### [WHAT TO WORK ON]
Using the data that follows, return exactly the lines from the one that contains "775x426 pixels." through the one that contains "Click the US", ends included.

### [DATA PROVIDED]
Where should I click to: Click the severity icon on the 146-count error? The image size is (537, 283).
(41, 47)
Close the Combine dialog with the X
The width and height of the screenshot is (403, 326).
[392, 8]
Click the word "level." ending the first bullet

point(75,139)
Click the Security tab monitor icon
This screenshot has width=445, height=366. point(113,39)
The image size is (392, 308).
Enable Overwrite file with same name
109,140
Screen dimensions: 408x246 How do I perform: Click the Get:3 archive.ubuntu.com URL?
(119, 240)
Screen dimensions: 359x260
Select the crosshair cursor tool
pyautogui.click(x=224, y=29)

--

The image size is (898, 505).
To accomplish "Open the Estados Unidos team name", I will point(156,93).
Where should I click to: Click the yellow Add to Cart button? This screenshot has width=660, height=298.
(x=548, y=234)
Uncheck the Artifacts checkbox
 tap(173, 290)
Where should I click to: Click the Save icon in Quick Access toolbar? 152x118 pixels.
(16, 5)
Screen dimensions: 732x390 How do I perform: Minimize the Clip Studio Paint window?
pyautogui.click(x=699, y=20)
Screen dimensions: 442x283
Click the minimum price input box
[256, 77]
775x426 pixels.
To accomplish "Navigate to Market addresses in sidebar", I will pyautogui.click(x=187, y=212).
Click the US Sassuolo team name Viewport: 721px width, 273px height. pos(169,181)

### [FINISHED TASK]
775x426 pixels.
To accomplish "Navigate to Market addresses in sidebar", I will pyautogui.click(x=187, y=212).
Click the US Sassuolo team name Viewport: 721px width, 273px height. pos(169,181)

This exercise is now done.